=== TEXTO EXTRAÍDO ===
Precisamente fue el tan traído y llevado “beso de Rubiales” (con ciertas diferencias) que me trajo a la memoria aquellos tiempos en los cuales los domingos, los adolescentes y jovencitos acudíamos al “cine de las cinco de la tarde”. Era la hora en la cual se aprendían –entre otras- algunas cosas que quedaban fijadas en nuestra mente llegando a formar parte de nosotros mismos. Una era que los indios eran los malos, y los vaqueros y el ejército norte-americano eran los buenos. Otra, se daba, invariablemente (aunque no era la única forma) al final de cada película, en el cual el protagonista besaba a su homónima, a lo cual se seguían los aplausos del jovencísimo –y en parte, no tanto- público asistente. Esto último tenía una particularidad y era que el protagonista, en algunos, casos besaba en la boca a la protagonista, aunque ésta -en algunos casos- no esperara el beso; y para mayor inri incluso en un contexto de discusión entre ambos que no era el mejor, evidentemente, para tan “amorosa acción”. Era la forma en la cual el hombre siempre se salía con la suya, imponiéndose sobre la mujer. Esto era muy evidente ya que cuando el hombre la besaba, aunque la mujer se resistiera al principio, pronto se rendía doblándose hacia atrás, aceptando aquella demostración de superioridad por parte del hombre, que ponía e imponía un beso en su boca y que se inclinaba sobre ella. Beso impuesto pero finalmente aceptado, no solo por la forma física adoptada, sino a todas luces también emocionalmente. Lógicamente en aquella cultura de la censura, no iba la cosa a más, pero ya sabemos que el beso en la boca era y sigue siendo el primer paso y la puerta que se abría a una relación del todo más íntima. Pero la amorosa escena descrita no estaba exenta, en algunas ocasiones, de cierto grado de violencia la cual, finalmente, era aceptada por la protagonista.
===
TAREAS PEDIDAS:
a: Copia de nuevo las líneas del listado empezando por la que contiene "The image size" y terminando con la que contiene "point(270,10)", sin omitir ninguna parte de su texto, y aumenta en 63 cada número de las coordenadas de respuesta.
b: Continúa el texto sobre los besos en el cine de los domingos a partir de su última frase.
El texto y el listado proceden de fuentes distintas.
=== DATOS DE ENTRADA ===
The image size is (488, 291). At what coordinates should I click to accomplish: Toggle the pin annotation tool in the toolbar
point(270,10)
===
=== DATOS DE ENTRADA ===
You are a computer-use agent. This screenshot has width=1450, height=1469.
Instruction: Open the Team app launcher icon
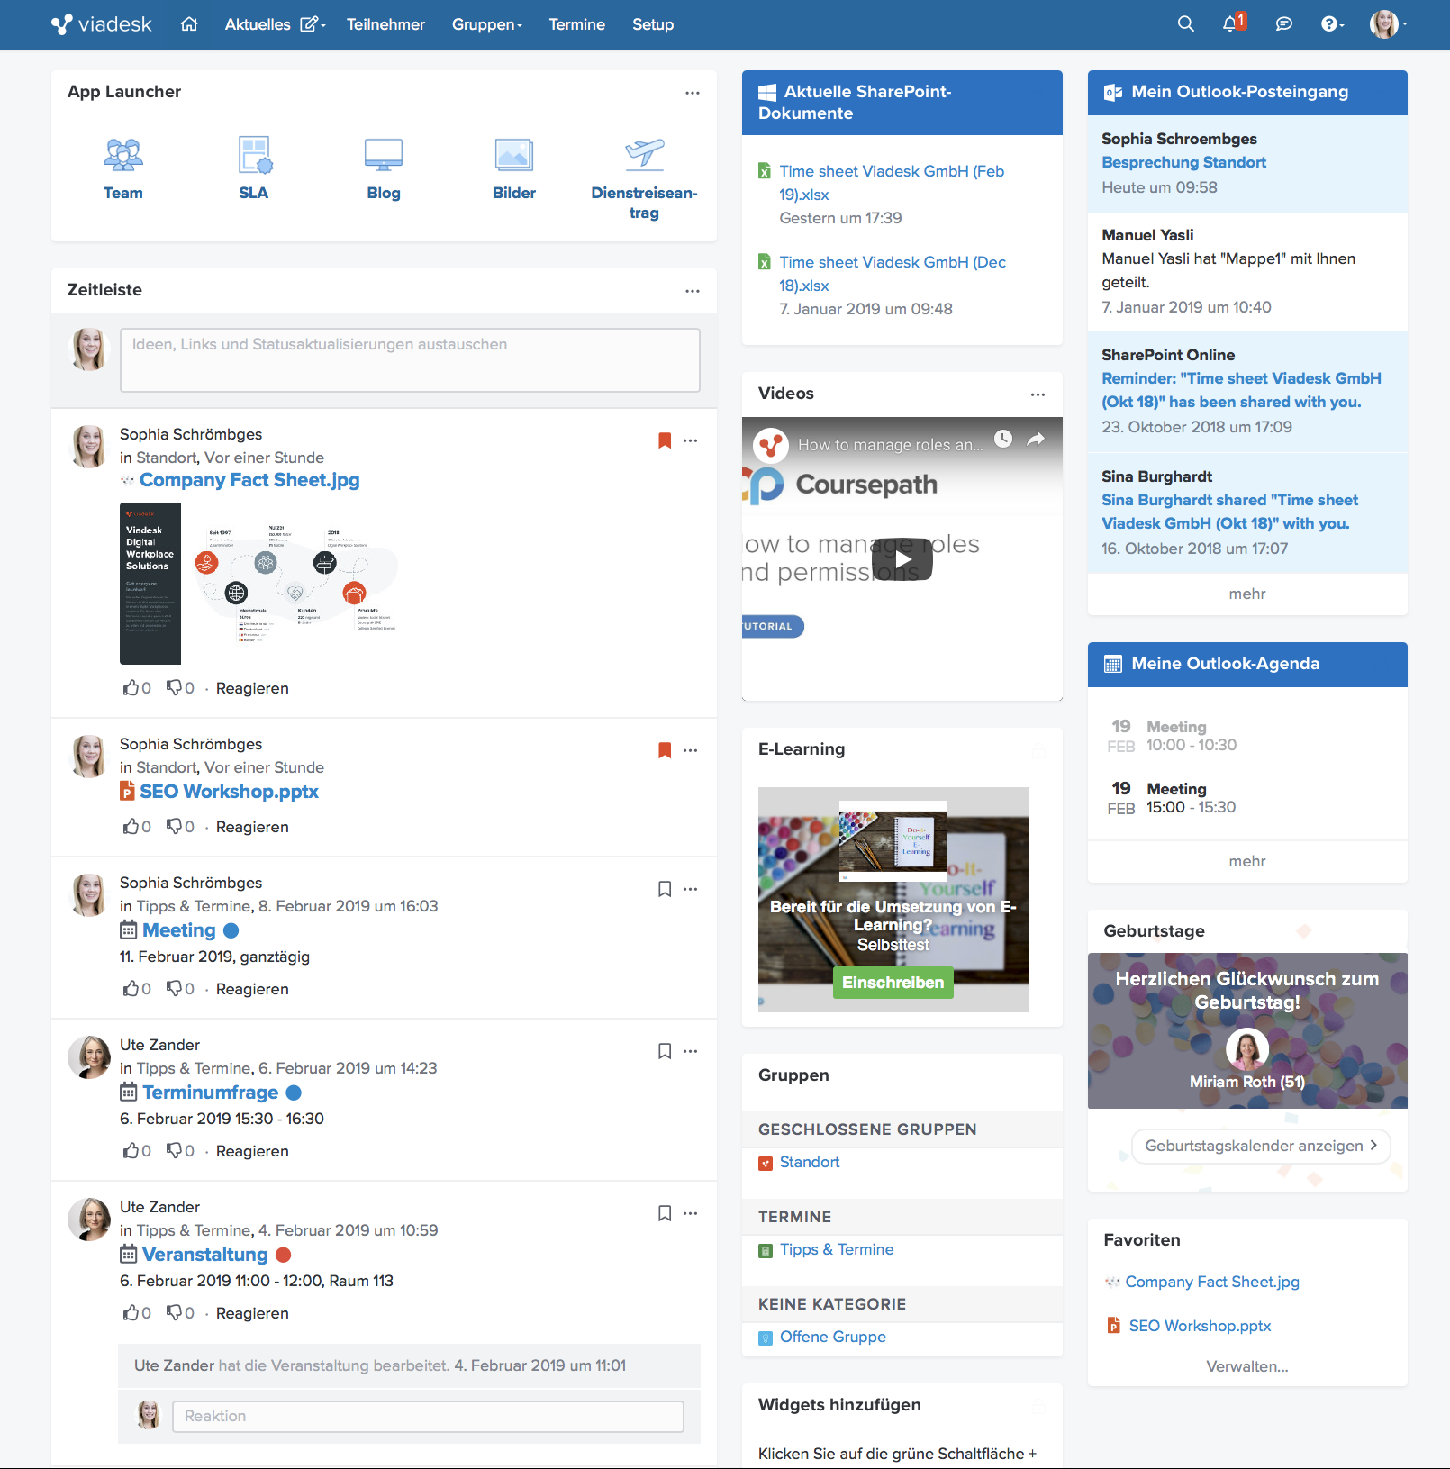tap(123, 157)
===
RESPUESTAS:
a:
The image size is (488, 291). At what coordinates should I click to accomplish: Toggle the pin annotation tool in the toolbar
point(333,73)

b:
Otro de los mayores y más groseros ejemplos se pone de manifiesto en aquella película protagonizada por John Wayne y Maureen O’Hara, titulada “El Gran McLintock. ¿Lo más llamativo? Nunca lo olvidaré. Al final el “machote” persigue a la protagonista que huye de aquel supuestamente enfadado hombre quien con sus peculiaridades “andares”i quiere atraparla. La gente que ve la persecución, se va sumando hasta que se junta medio pueblo a la misma. Finalmente, el hombre la alcanza, la tumba boca abajo sobre sus piernas y la golpea en el trasero con un objeto metálico varias veces, mientras ella protesta repetidamente y el público alrededor aclamaba el comportamiento del “machote”. Ni que decir tiene que la sala de cine también se llenaba de los vítores de los espectadores; la mayoría niños, niñas, adolescentes, jóvenes y bastantes mayores con esa conclusión final de la película. Mensaje recibido. Uno de tantos a lo largo de décadas.



Al margen de lo “simpática” que pudiera parecer a la gran mayoría y quizás, todavía a algunos otros muchos, y que lo justifiquen por “el carácter rudo del personaje que protagoniza John Wayne” lo cierto es que el mensaje que comunicaba a todo el público que veíamos la película era que a la mujer se la podía golpear impunemente; mientras que, por otra parte a las mujeres les comunicaba la idea de que debían aceptar dicho trato.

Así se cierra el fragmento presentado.